▶ _WHAT YOU ARE ASKED TO DO_: Copy each line of the records that holds the string "computer".

EXCERPTED RECORDS START

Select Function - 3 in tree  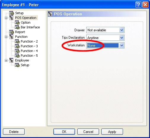(29, 46)
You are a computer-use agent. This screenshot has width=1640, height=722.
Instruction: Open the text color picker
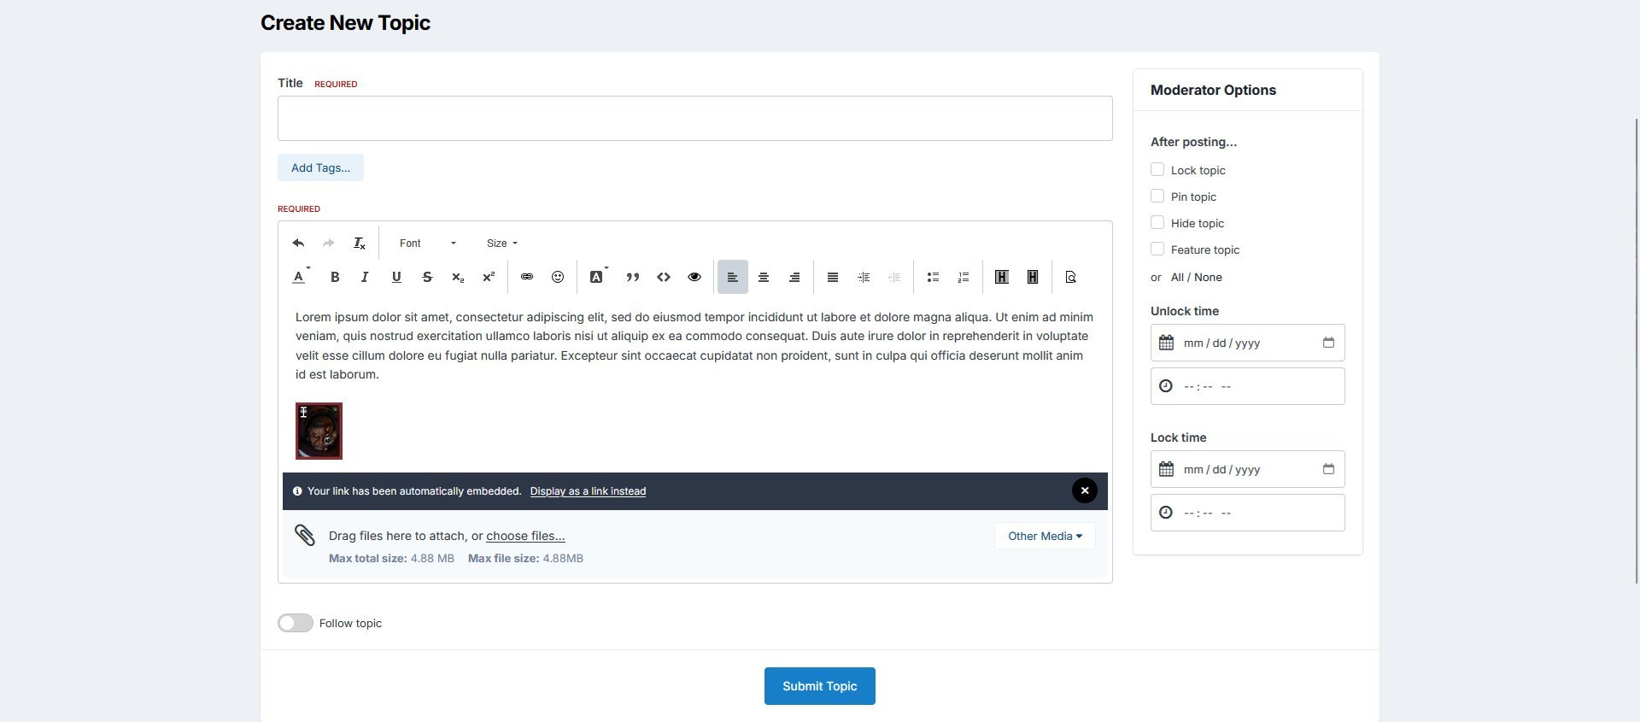pos(300,277)
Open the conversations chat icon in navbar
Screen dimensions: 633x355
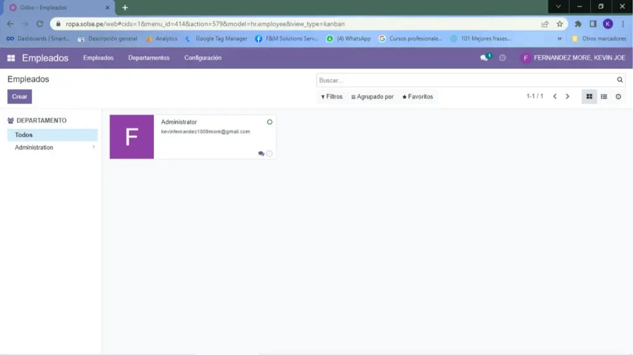point(485,58)
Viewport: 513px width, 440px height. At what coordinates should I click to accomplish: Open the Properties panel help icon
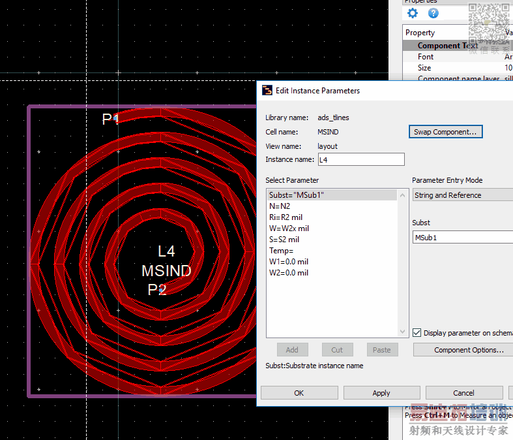(x=433, y=13)
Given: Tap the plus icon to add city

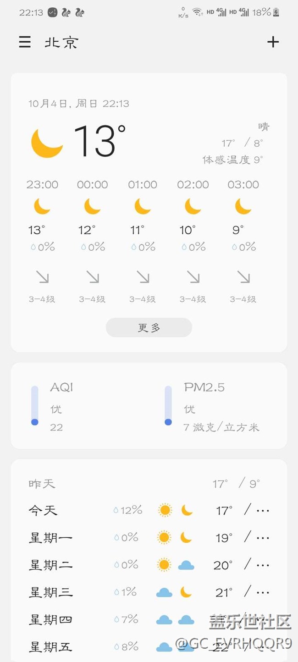Looking at the screenshot, I should 273,42.
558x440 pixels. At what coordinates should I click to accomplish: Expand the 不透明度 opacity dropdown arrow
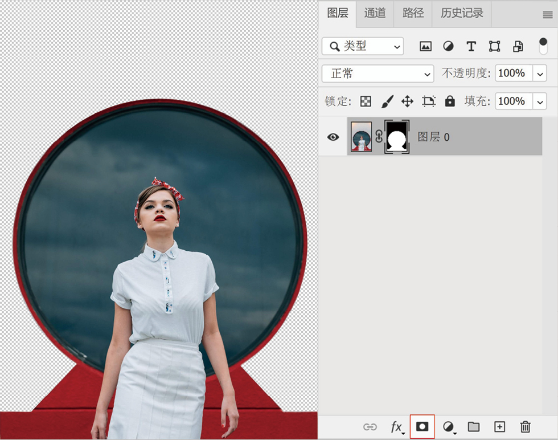pyautogui.click(x=540, y=74)
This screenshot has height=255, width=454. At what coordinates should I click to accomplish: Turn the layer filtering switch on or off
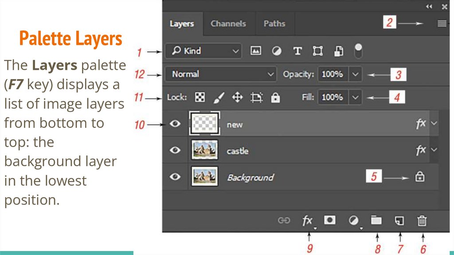pyautogui.click(x=359, y=51)
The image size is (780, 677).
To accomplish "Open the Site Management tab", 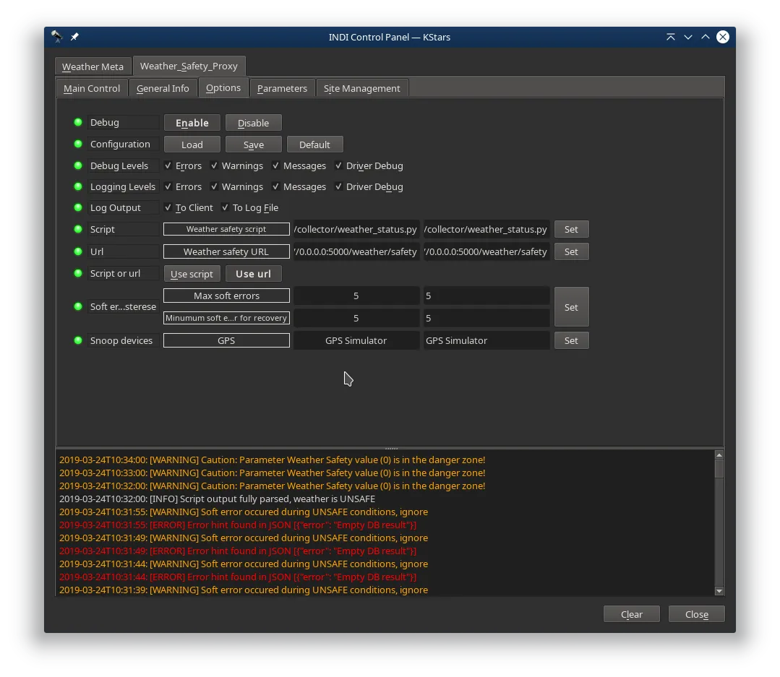I will pyautogui.click(x=362, y=88).

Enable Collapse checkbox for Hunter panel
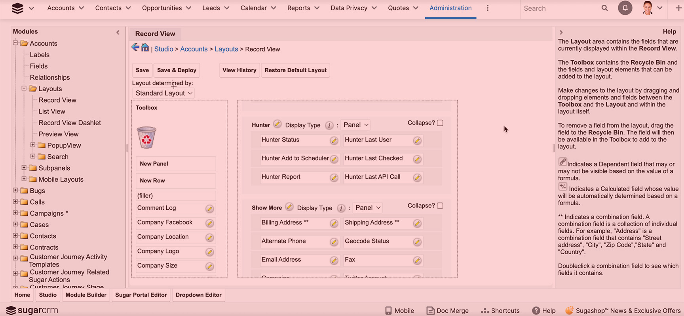(440, 123)
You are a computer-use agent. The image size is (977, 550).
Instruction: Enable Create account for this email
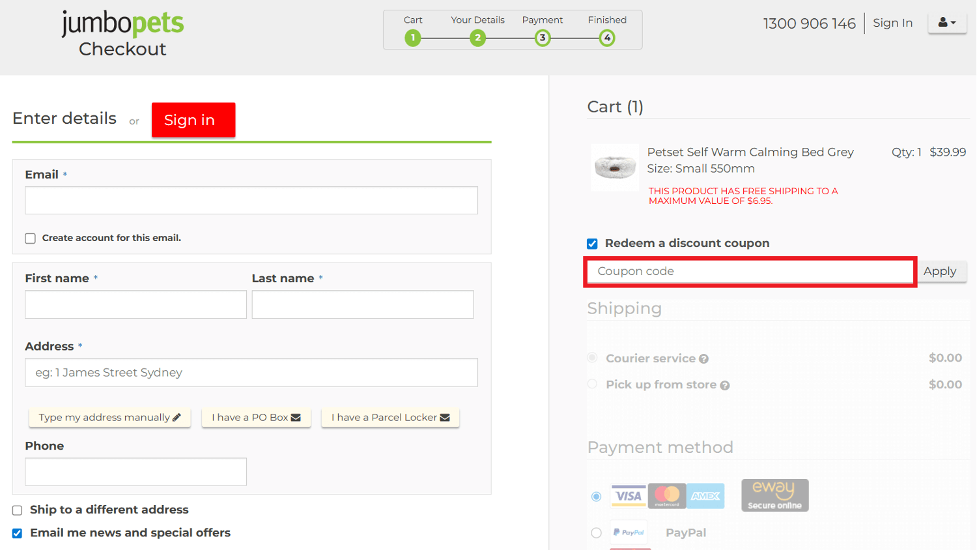coord(30,239)
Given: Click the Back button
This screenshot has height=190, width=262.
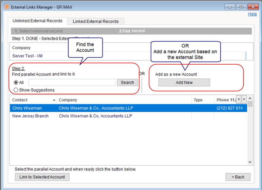Looking at the screenshot, I should click(238, 177).
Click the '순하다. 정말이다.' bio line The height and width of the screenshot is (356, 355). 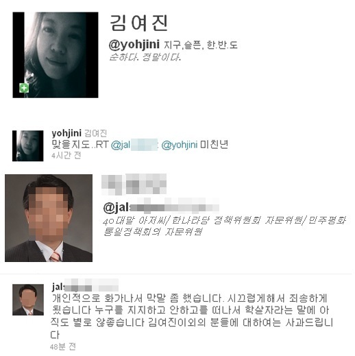click(145, 57)
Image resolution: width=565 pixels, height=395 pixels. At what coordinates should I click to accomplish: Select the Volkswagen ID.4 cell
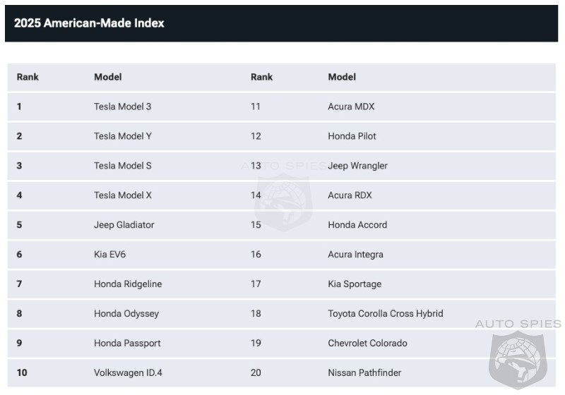pyautogui.click(x=128, y=372)
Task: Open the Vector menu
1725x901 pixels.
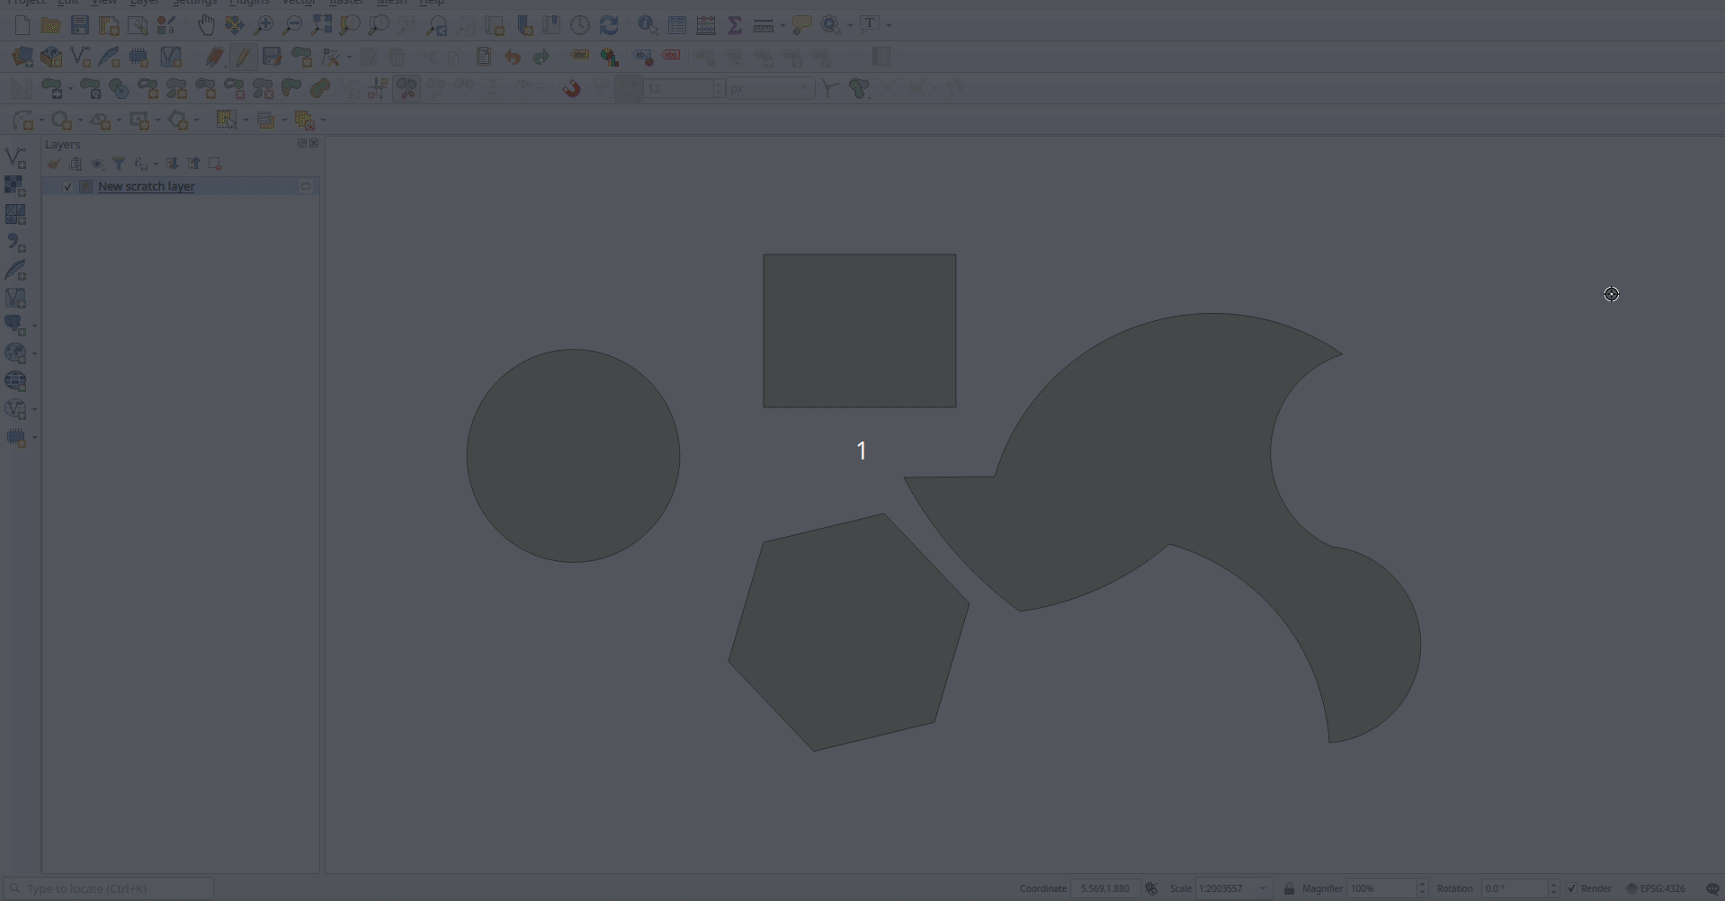Action: (x=298, y=3)
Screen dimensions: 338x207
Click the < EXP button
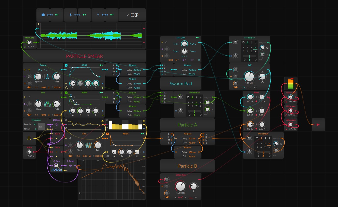click(x=132, y=15)
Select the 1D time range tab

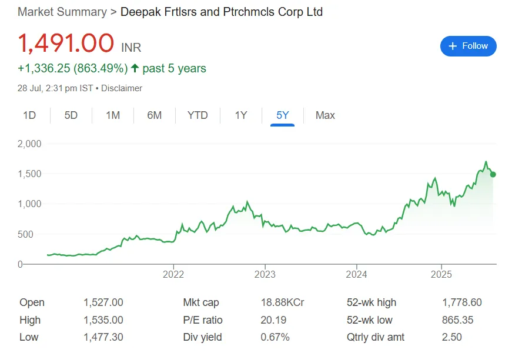[x=29, y=115]
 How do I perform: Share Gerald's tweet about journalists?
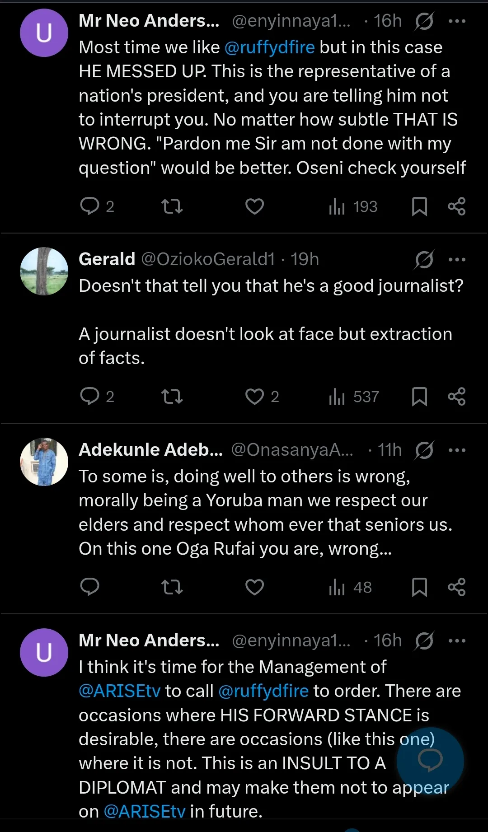(456, 397)
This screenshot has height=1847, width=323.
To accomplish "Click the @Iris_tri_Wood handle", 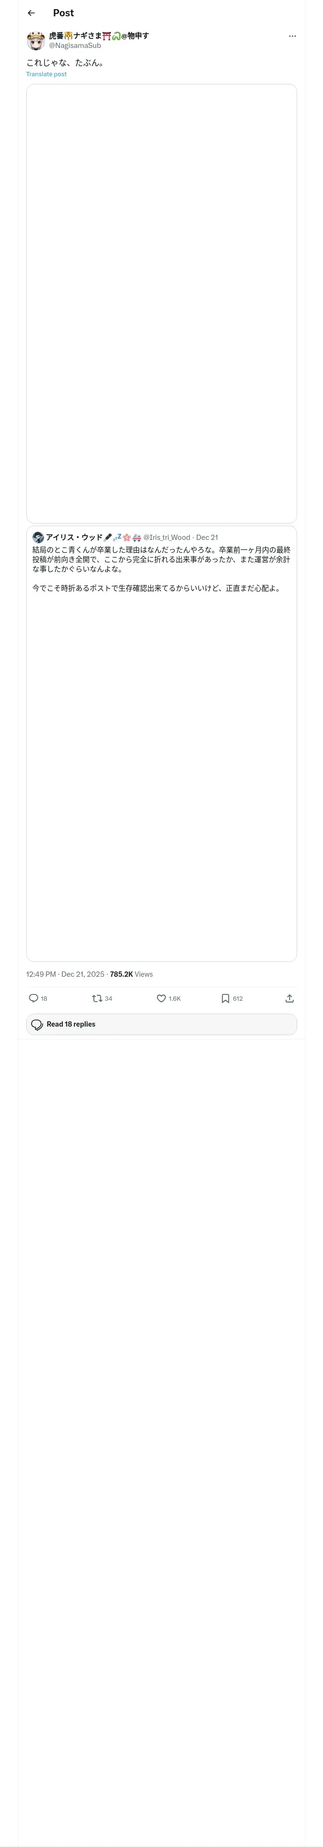I will (x=166, y=537).
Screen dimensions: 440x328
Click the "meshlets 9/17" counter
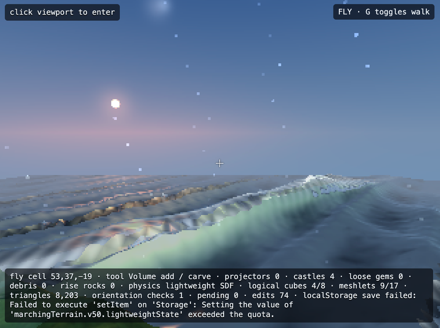(x=368, y=286)
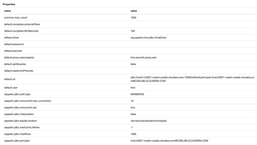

EXCERPTED RECORDS END

▶ _TASK OUTPUT_:
You are a computer-use agent. This screenshot has width=1640, height=722.
You are a computer-use agent. The image size is (977, 550).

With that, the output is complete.